Vulnerabilities can lie in the seams between these realms, says Andrew Stewart, the security practice lead for Intellinet, a network services consultancy. For instance, a financial institution he worked with had network terminals inside conference rooms located off a busy lobby guarded by a lone receptionist. The IT staff didn’t consider that the room was unsecure and the physical security people didn’t consider that a valuable asset was being exposed. “Many IT security people are locked into the mindset of thinking about virtual domains and not physical domains,” he says.

More and more security professionals recognize this and are seeking dual certification, Curran says. One is the Certified Protection Professional granted by the American Society of Industrial Security for physical security expertise. The other is the Certified Information System Security Professional issued by the Information Systems Security Certification Consortium².

Short of that, individuals can start to think differently, Farwell says. Physical security should be looked at as a series of concentric perimeters, with each layer more secure than the previous one. What belongs in which circle depends on the value the corporation places on it. A Web server that contains only corporate public information might have a lower value than one on which customers buy products. “If somebody steals a server, it costs $10,000 or $30,000 [for the machine], but it might represent $5 million in lost revenue. You have to identify your assets. What are your crown jewels?” he says.

Once ranked, assets have to be protected accordingly. “You think access control,” Farwell says. “At the first layer you have a key-card door. At the second door you need a key card plus a PIN.”

When outside help needs to get in for upgrades and repairs, authorized staff must watch them at all times.

Screening those with cards and PINs is just as important, Curran says. “Hardened facilities, man-traps, biometrics are fine. You also have to check the backgrounds of people you let into the facility,” she says. Someone with a criminal past obviously would be excluded. But a firewall expert with phony credentials can be just as dangerous, even if he fouls things up out of incompetence rather than bad intent, she says.

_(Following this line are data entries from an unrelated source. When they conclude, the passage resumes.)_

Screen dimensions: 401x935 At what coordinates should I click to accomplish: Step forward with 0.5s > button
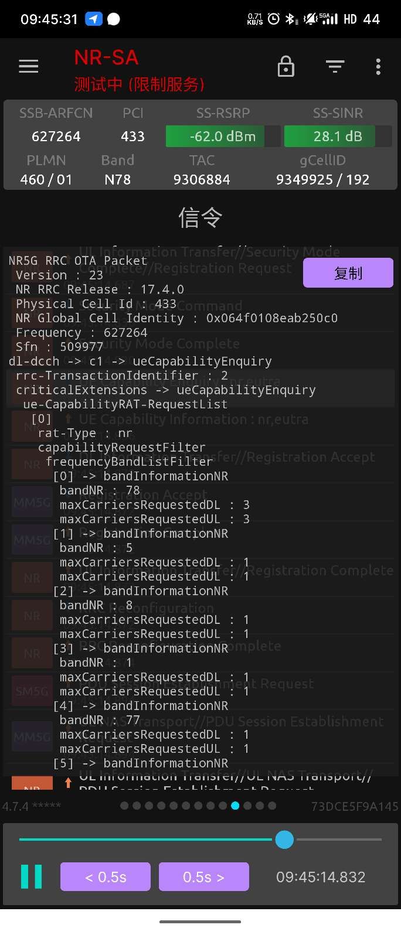click(x=203, y=877)
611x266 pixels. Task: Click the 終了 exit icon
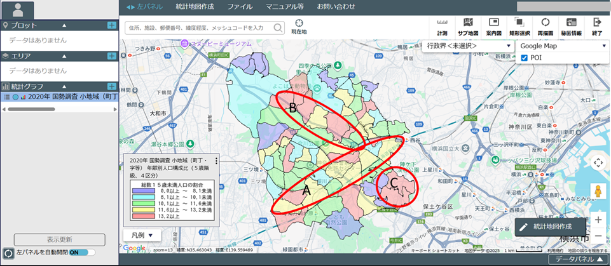click(597, 25)
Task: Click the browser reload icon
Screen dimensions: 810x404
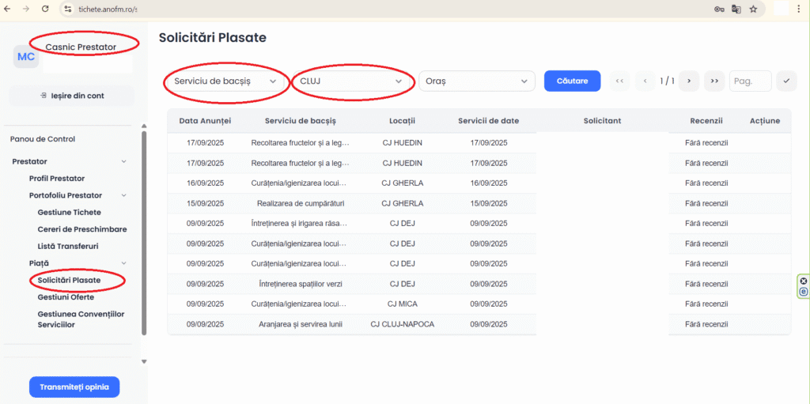Action: pyautogui.click(x=45, y=9)
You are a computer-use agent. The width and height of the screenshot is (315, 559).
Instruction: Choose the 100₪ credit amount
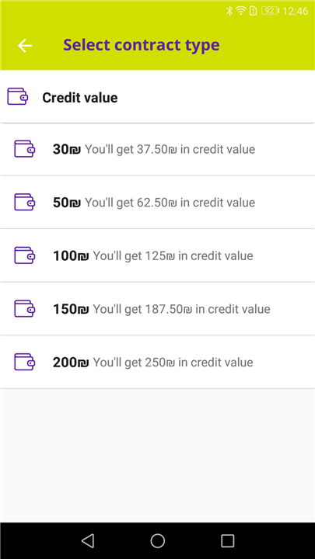[157, 255]
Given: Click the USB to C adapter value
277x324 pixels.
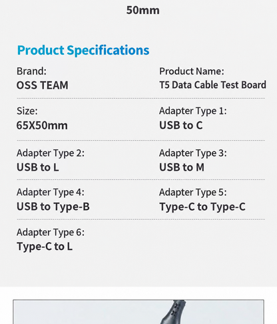Looking at the screenshot, I should click(x=181, y=125).
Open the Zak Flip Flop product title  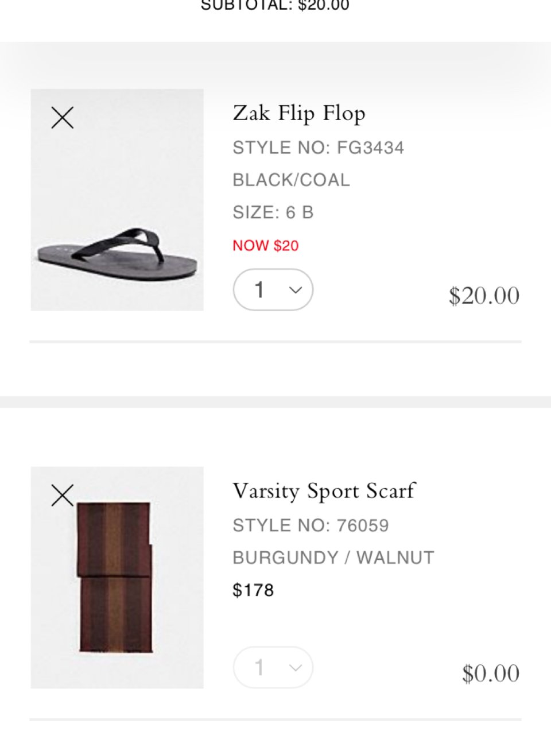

Implementing an overarching security policy is essential and might require a chief security officer who has responsibility for both the safety of personnel and property as well as network security, Stewart says.

“When I ask who is in charge of network security, I often hear that it’s part of everybody’s job. But unless somebody is accountable for security, it won’t get done,” Stewart says. “Security is about accountability – whose fault is it when something occurs that should not occur.”

Even with someone clearly in charge, it’s tough to know whether things are working well. No successful attacks could mean either none were tried or that some were tried and all were defeated. Companies don’t know whether they have enough security until something goes wrong and they find out they didn’t have enough, Stewart says.

In the case of Wells Fargo, the data was on the computer of a consultant and was outside bank facilities. In hindsight, it’s easy to see that if the data was allowed on that computer, that computer should have been secured.

Luckily, the burglar apparently stole the computer for the hardware and software, not for the value of its contents. When the suspect used the computer’s AOL account, investigators traced the connection to his house where they found the missing machine and made an arrest.

It’s a happy ending to a story that need not have started at all if a tighter, converged security plan was in place.